Starting from rest at time \(t=0\), a circus stunt man drives a motorbike on a horizontal circular track of radius \(10.0 \mathrm{~m}\). His speed is given by \(v=c t^{2}\), where \(c=1.00 \mathrm{~m} / \mathrm{s}^{3}\). At \(t=2.00 \mathrm{~s}\), what is the angle between his (total) acceleration vector and his radial acceleration vector?

Short Answer

Expert verified
The angle is approximately \( 68.2^\circ \).

Step by step solution

01

Identify the velocity equation

The velocity of the stunt man is given by the equation \( v = c t^2 \), where \( c = 1.00 \, \text{m/s}^3 \).
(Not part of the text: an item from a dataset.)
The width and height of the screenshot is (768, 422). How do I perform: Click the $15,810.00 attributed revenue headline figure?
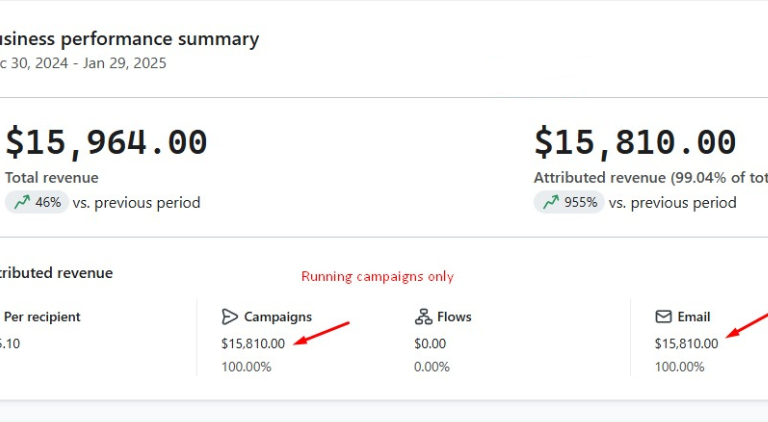635,142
At \( t = 2.00 \, \text{s} \), substitute to find the velocity: \( v = 1.00 \, (2.00)^2 = 4.00 \, \text{m/s} \).
02

Calculate the radial acceleration

The radial acceleration is given by \( a_r = \frac{v^2}{r} \), where \( r = 10.0 \, \text{m} \). Substitute the values \( v = 4.00 \, \text{m/s} \) and \( r = 10.0 \, \text{m} \) to calculate \( a_r \): \ \( a_r = \frac{(4.00)^2}{10.0} = 1.60 \, \text{m/s}^2 \).
03

Calculate the tangential acceleration

The tangential acceleration is the rate of change of the speed \( v \) with respect to time \( t \). \( a_t = \frac{dv}{dt} = \frac{d}{dt}(c t^2) \). Compute the derivative: \ \( a_t = 2c t = 2(1.00) \times 2.00 = 4.00 \, \text{m/s}^2 \).
04

Calculate the total acceleration

The total acceleration \( a_{total} \) is the vector sum of radial and tangential accelerations. Use Pythagorean theorem: \ \( a_{total} = \sqrt{a_r^2 + a_t^2} = \sqrt{(1.60)^2 + (4.00)^2} = \sqrt{2.56 + 16.00} = \sqrt{18.56} = 4.31 \, \text{m/s}^2 \).
05

Calculate the angle between the accelerations

The angle \( \theta \) between \( a_{total} \) and \( a_r \) can be found using: \ \( \tan \theta = \frac{a_t}{a_r} = \frac{4.00}{1.60} = 2.5 \). Use inverse tangent function to find \( \theta \): \ \( \theta = \tan^{-1}(2.5) \approx 68.2^\circ \).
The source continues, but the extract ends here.